Sliding Window Matrix Maximum
Given an array of n * m matrix, and a moving matrix window (size k * k), move the window from top left to botton right at each iteration, find the maximum number inside the window at each moving.
Return 0 if the answer does not exist.
Example:
For matrix
[
[1, 5, 3],
[3, 2, 1],
[4, 1, 9],
]
The moving window size k = 2.
[
[1, 5, 3],
[3, |2, 1|],
[4, |1, 9|],
]
return sum to 13.
Solution:
Assume D is a size k by k kernel matrix and its right bottom index is (i, j), we could easily get D by ABCD - AC - AB + A, where
- A is the sum from (0, 0) to (i - k, j - k),
- AC is the sum from (0, 0) to (i - k, j),
- AB is the sum from (0, 0) to (i, j - k),
- ABCD is the sum from (0, 0) to (i, j)
Therefore, if we could calculate all the sums for any point in O(n^2), this problem is solved in O(n^2).
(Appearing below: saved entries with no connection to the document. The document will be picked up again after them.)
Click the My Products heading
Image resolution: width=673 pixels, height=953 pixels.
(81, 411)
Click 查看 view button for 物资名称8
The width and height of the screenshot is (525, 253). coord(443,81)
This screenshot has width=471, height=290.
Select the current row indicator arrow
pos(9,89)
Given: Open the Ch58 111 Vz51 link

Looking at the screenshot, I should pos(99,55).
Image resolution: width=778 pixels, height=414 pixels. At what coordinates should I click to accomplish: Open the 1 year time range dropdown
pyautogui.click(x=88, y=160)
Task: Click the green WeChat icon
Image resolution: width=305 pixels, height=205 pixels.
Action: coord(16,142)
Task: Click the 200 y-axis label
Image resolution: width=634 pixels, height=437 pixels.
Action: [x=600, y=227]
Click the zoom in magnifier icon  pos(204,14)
When we conduct this concept again for computing sum from (0, 0) to (i, j), we will have ABCD = AC + AB + D - A, now, this time the D is a size 1 by 1 kernel which means D is an element of matrix.
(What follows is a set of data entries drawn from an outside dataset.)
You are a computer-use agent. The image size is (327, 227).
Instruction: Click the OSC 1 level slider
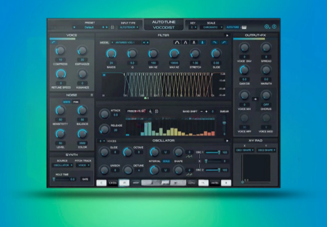pos(213,152)
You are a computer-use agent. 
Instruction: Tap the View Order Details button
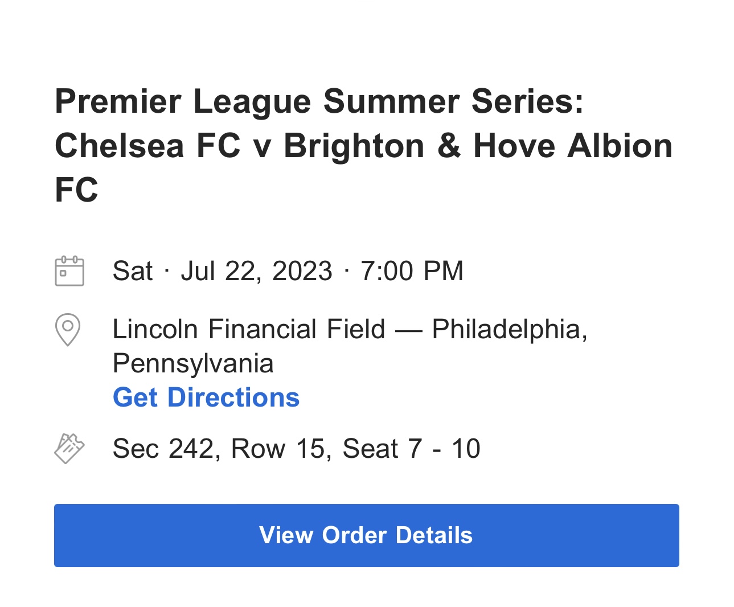(x=367, y=535)
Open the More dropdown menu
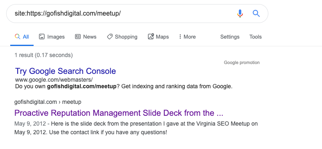Screen dimensions: 322x149 [187, 37]
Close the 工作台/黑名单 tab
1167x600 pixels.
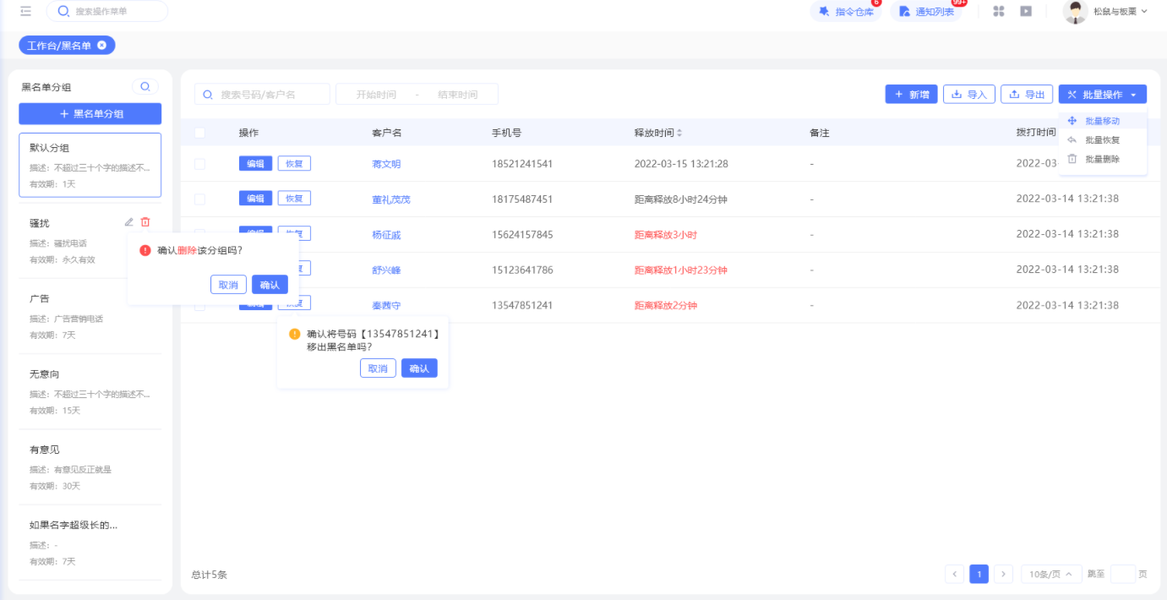click(x=101, y=45)
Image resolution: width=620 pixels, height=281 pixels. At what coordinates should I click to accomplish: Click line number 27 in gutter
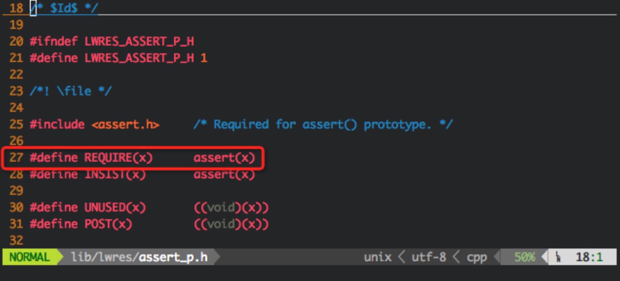click(16, 158)
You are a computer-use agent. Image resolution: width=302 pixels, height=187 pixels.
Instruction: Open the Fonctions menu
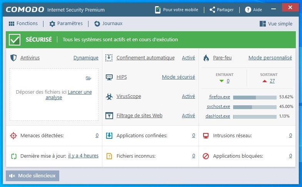(x=23, y=24)
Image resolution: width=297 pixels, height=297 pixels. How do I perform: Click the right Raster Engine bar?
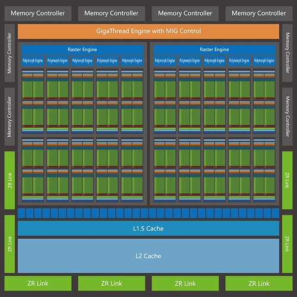click(214, 49)
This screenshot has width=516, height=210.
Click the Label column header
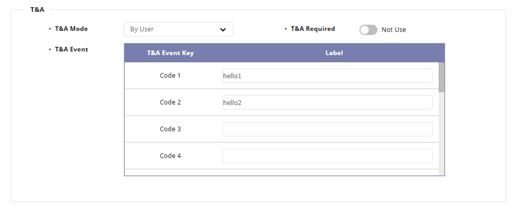tap(334, 53)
$$sum[i][j] = sum[i - 1][j] + sum[i][j - 1] + matrix[i - 1][j - 1] - sum[i - 1][j - 1]$$
Note: our sum have one extra column and row for initialization.
Code:
public class Solution {
/**
* @param matrix an integer array of n * m matrix
* @param k an integer
* @return the maximum number
*/
public int maxSlidingMatrix(int[][] matrix, int k) {
if (matrix == null) {
return 0;
}
int m = matrix.length;
if (m == 0 || m < k) {
return 0;
}
int n = matrix[0].length;
if (n == 0 || n < k) {
return 0;
}
int[][] sum = new int[m + 1][n + 1];
for (int i = 1; i <= m; i++) {
for (int j = 1; j <= n; j++) {
sum[i][j] = matrix[i - 1][j - 1] + sum[i - 1][j] + sum[i][j - 1]
- sum[i - 1][j - 1];
}
}
int max = Integer.MIN_VALUE;
for (int i = k; i <= m; i++) {
for (int j = k; j <= n; j++) {
int windowSum = sum[i][j] - sum[i - k][j] - sum[i][j - k]
+ sum[i - k][j - k];
max = Math.max(max, windowSum);
}
}
return max;
}
}